Montana Massage Liability Insurance Guidelines


If you are a practicing massage therapist or bodyworker in the state of Montana, you are no doubt familiar with the licensing regulations that have been in effect since July 2010. While the Montana Board of Massage Therapy does now require all massage therapists to be accredited and licensed, an often under-emphasized aspect of your professional career is the importance of being insured. Although it may be an unpleasant thing to think about, accidents can and do happen, and if you were ever named in a liability lawsuit, it could quite possibly threaten your livelihood.

Unfortunately, in this day and age we have become a litigious society. It has often been said that tough times will bring out the worst in people, and this most recent economic downturn has definitely seen its fair share of frivolous lawsuits. Even if you’re not guilty of any wrongdoing, it can still be very expensive to defend yourself in court should you be named in a lawsuit. The potential expense involved in legally defending yourself is much too great of a risk for your massage therapy practice to remain uninsured.

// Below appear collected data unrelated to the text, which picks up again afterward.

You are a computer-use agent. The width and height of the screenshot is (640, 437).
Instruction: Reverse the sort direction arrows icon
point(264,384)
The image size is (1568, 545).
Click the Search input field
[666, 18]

So what exactly would a typical massage therapist insurance policy cover? The three primary categories that are covered in the average insurance policy for LMTs are professional liability, general liability and product liability. Professional liability deals with accusations of malpractice from clients, including any alleged physical injuries resulting from a massage session. Clients have been known to file claims for injuries ranging from bruised backs to injured hamstrings. General liability deals with claims of negligence that resulted in some type of injury to a client, including tripping and falling on the business premises, a massage table collapsing, etc. Examples of product liability claims include allergic reactions to supplemental products such as certain oils, lotions or analgesics a massage therapist or bodyworker may use in their practice. Most massage practitioner policies will offer anywhere between $1 million to $2 million worth of coverage per incident per year, with annual aggregate coverage typically ranging between $2 million and $3 million.

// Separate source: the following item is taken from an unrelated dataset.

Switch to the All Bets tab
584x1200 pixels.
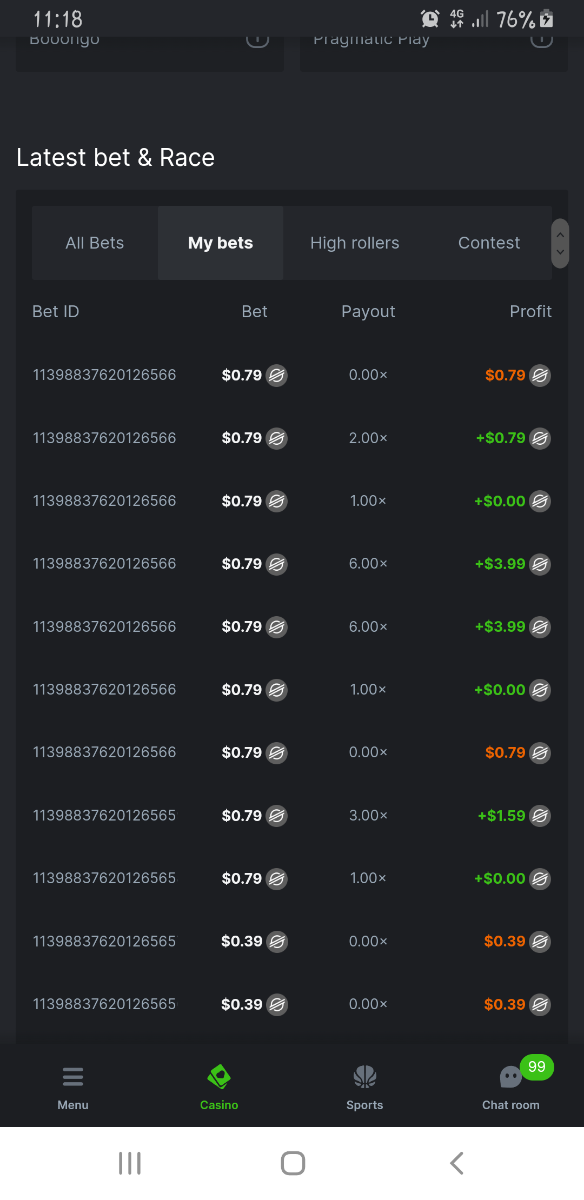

It is important to do your due diligence before settling on a particular insurance carrier. Check the major ratings agencies online such as Standard & Poor’s, A.M. Best Company or Moody’s Investment Services to ensure that the insurance company backing the policy is financially strong. You should look for companies that carry a rating of “A” or better. Although it is highly possible that you could go through your entire career and never have one incident or lawsuit, and that would indeed be fantastic, but in light of the almost innumerable “what-if” scenarios that could take place, it’s better to stay on the safe side and procure some solid insurance coverage. Every profession will carry some degree of risk, and if you choose to forgo getting insurance, you’re assuming the responsibility for any major losses that may occur in your business. Since it’s virtually impossible to predict risk, it is a much more prudent move for you to pass any potentially catastrophic risk on to a massage liability insurance carrier and keep your peace of mind.